**STUDY TEXT:**
====

People across America have felt the rift of the current economic market conditions that continue to haunt students, alumni, and graduating college students heavily. Some encourage the notion of furthering their education even more, weighing the options of successful college graduates matriculating into a slow, and devastating workforce or re-applying to a university of higher learning to complete a master’s or taking post baccalaureate courses in preparation for a master’s degree. Recently alumni, within the past year of graduation, have had to endure the setbacks, job rejections, and budget cuts. May 2009 graduates, have a bigger dilemma on their hands. They wonder what’s next: more school or tougher times.
Larissa Shorter, senior accounting said, “the current economy has definitely encouraged me to further my education, not only do you have to compete with other graduates but with people that have lost their jobs and are trying to find employment, you need as much of edge as you can get, and I think a solid education will definitely help. I’m going straight to grad school!”
She is not the only person considering bearing another couple of years in school versus struggling to meet current financial obligations to maintain their lifestyle. Senior Brandon Lawrence in sports management, has resorted to a graduate school track to further offset the debt repayment he faces after graduation.
Despite the crash of many large retailers and banks across the nation, some research suggests that college students have a better opportunity that most would initially consider. According to “Economy meltdown on college graduates” by Christopher Leonard for the Associated Press, college graduates are coming out better than people already in the work force. In December, the unemployment rate for college graduates was 3.7 percent, compared to 7.2 percent for everyone else.
Alternatively, in “Have a degree – and pink slip,” Jessica Dickler for CNNMoney.com states that “There are currently a record number of unemployed college graduates seeking work.” Also, the article touched on statistics from recent months of unemployment for college graduates. “In November the number of people with a higher degree who were out of work rose to 1.413 million from 1.411 million in the previous month, according to the Bureau of Labor Statistics.”
Taylor McCune, senior in communication, says, “I’m worried about finding a job when I graduate. As a writer, whose industry is shrinking, jobs are few and far between. I’m lucky that my family will help me out until I do find employment, but that doesn’t make me any less nervous.”

====

**SUPPLIED INFORMATION:**
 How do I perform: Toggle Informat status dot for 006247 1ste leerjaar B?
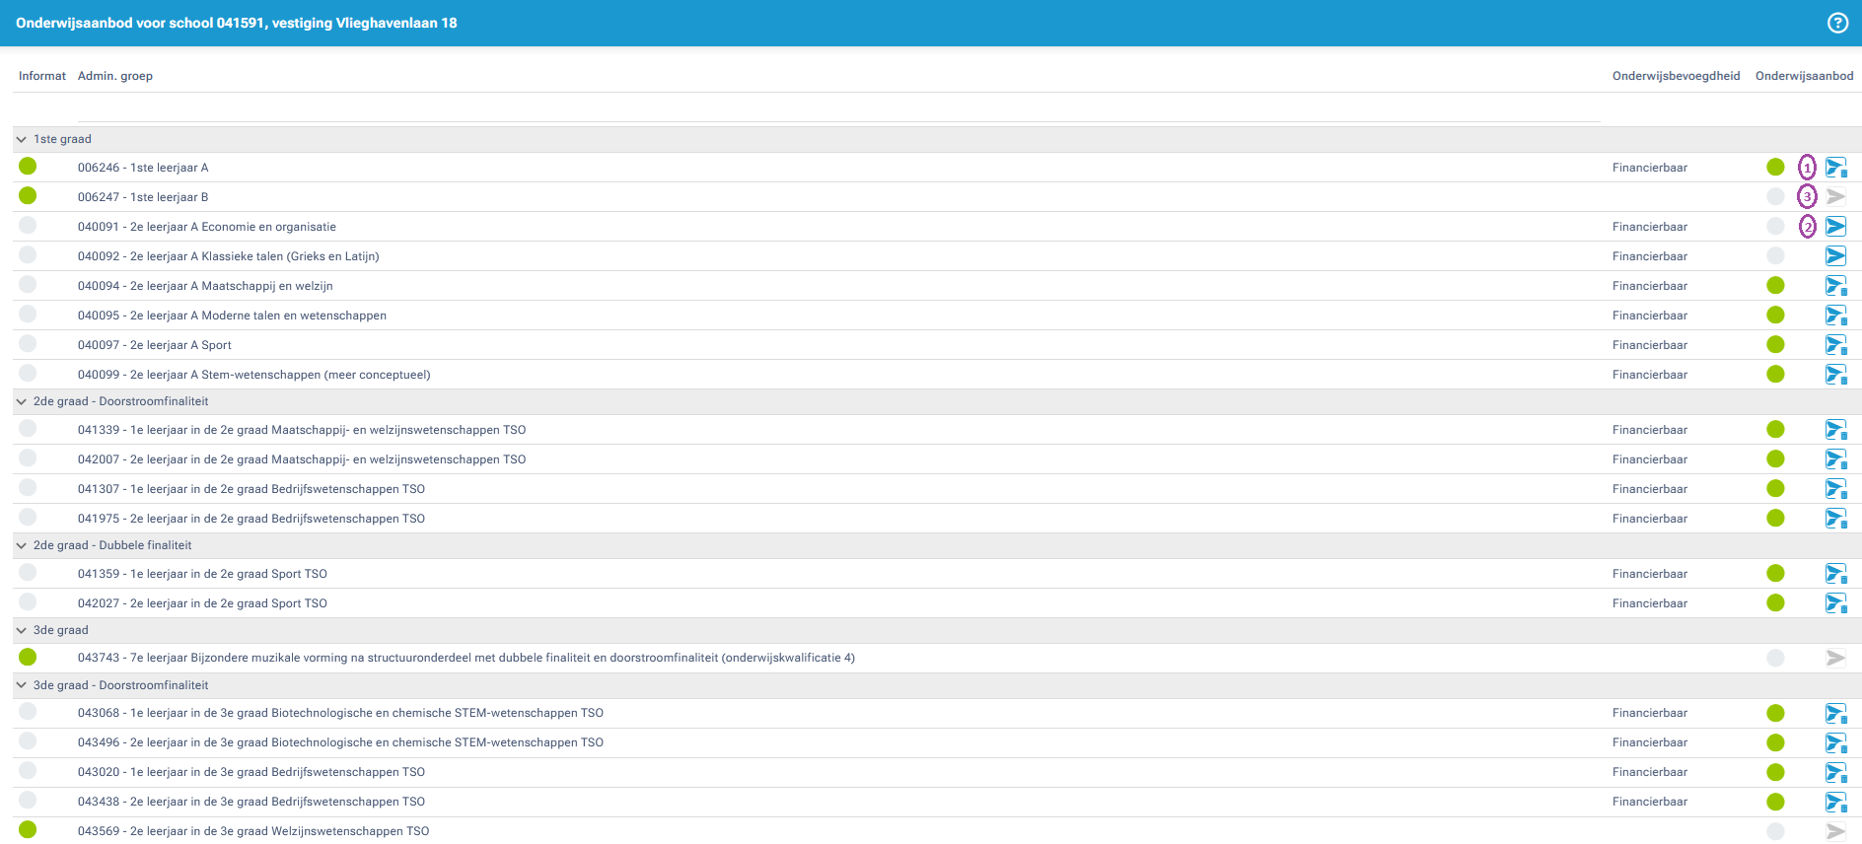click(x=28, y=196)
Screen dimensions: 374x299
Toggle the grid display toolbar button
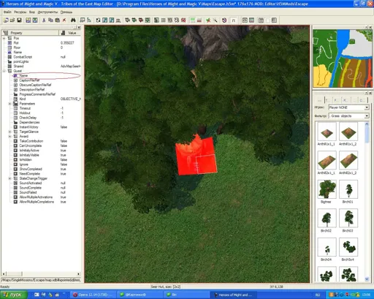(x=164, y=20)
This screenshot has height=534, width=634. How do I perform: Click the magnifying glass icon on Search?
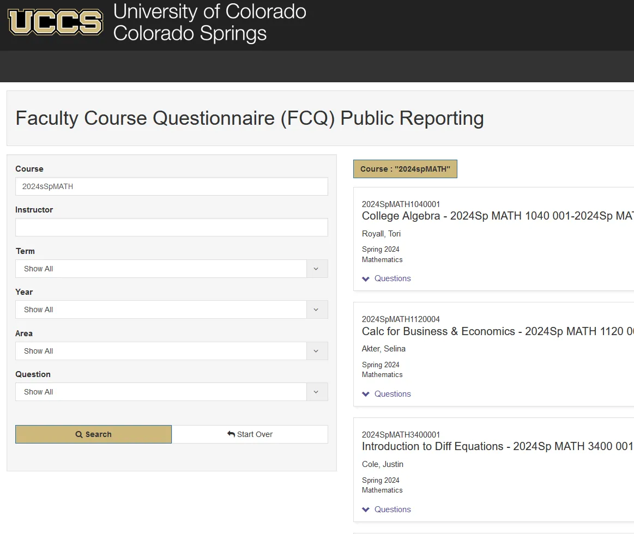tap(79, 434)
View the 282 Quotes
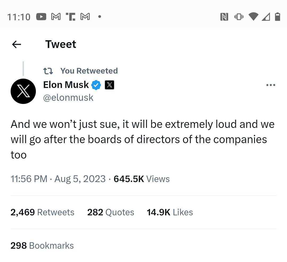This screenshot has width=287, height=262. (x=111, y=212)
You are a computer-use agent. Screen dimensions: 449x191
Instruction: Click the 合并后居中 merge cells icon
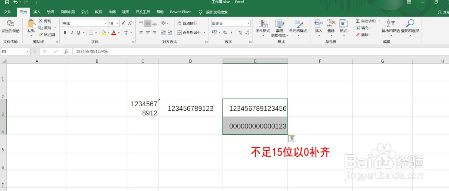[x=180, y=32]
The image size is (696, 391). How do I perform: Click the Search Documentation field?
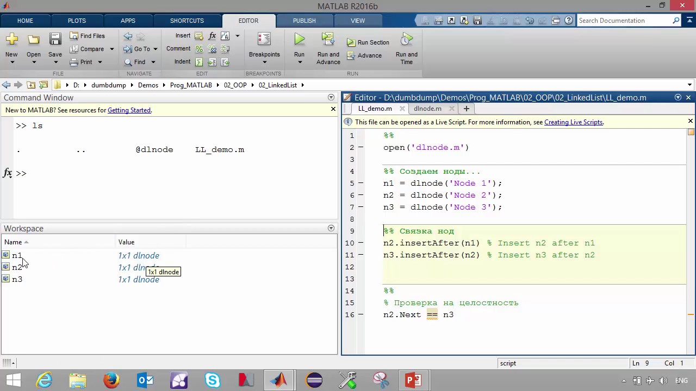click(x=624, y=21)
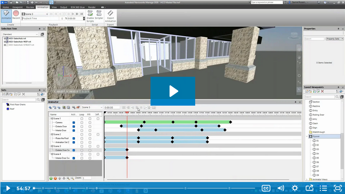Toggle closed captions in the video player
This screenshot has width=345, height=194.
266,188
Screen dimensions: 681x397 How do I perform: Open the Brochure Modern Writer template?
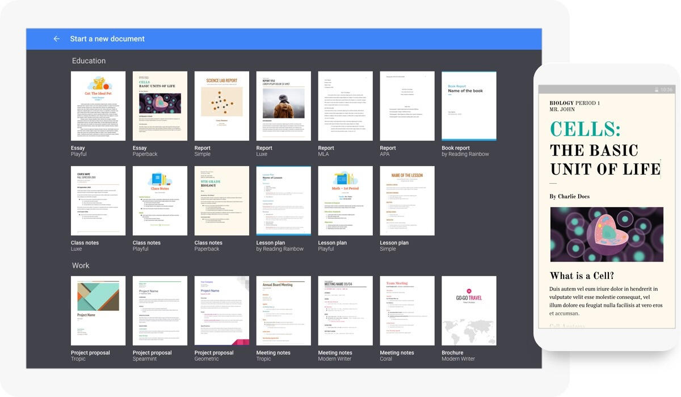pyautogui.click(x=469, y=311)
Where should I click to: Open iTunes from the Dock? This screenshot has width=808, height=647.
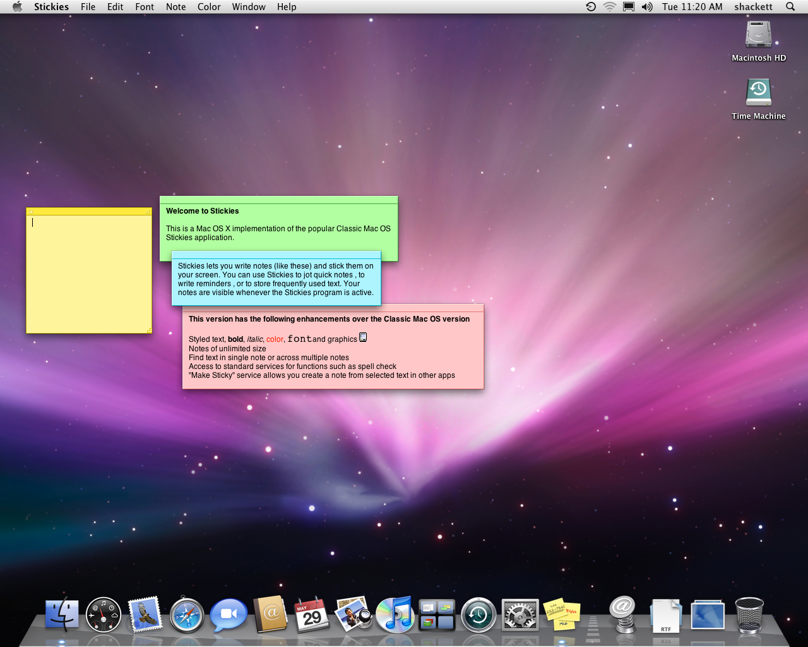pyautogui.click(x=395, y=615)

====

**WHAT TO WORK ON:**
[1] Please reproduce the part of the article on college graduates and the economy from "She is not the" up to and including "for everyone else.".
[2] Resume the article on college graduates and the economy, picking up right after its last sentence.

**ANSWERS PROVIDED:**
[1]
She is not the only person considering bearing another couple of years in school versus struggling to meet current financial obligations to maintain their lifestyle. Senior Brandon Lawrence in sports management, has resorted to a graduate school track to further offset the debt repayment he faces after graduation.
Despite the crash of many large retailers and banks across the nation, some research suggests that college students have a better opportunity that most would initially consider. According to “Economy meltdown on college graduates” by Christopher Leonard for the Associated Press, college graduates are coming out better than people already in the work force. In December, the unemployment rate for college graduates was 3.7 percent, compared to 7.2 percent for everyone else.

[2]
When President Barack Obama addressed the financial state of America last week, viewers were able learn about the ways in which he hopes to remedy the financial slump, everyone is suffering. With higher food and retail prices, teetering gas prices, and rising financial debt, Obama suggested fixing America’s finances will be a team effort and not take the strides of one or few but several if not all, to turn around the market that is breaking down small businesses, middle-class families, and the mortgage and banking industries.
As for students, the market may or may not change for the better within the next few months, but they should be constantly aware of any market changes and some helpful hints may include, minimizing spending, not furthering debt like credit cards, large purchases, and strictly paying cash for all purchases, using coupons, and eating at home will help save money that should go into a savings account and weighing your options in advance, maybe explore options for graduate or trade school. Lastly, if you are still exploring the job market prepare yourself for interviews and present the best you possible.
Ashley Young, who graduated from N.C. State in May 2008, has a hopeful outlook for the future. “During my time as an undergraduate I not only acquired theoretical knowledge, but I also learned how to deal with challenges and adversity that life presents. I am more motivated about furthering my education and excited about gaining work experience to become more competitive. I believe the key to surviving during this economic situation as a soon-to-be college graduate is to be optimistic, humble and patient; be encouraged and know that you are not alone and the opportunity for advancement is closer than you think.”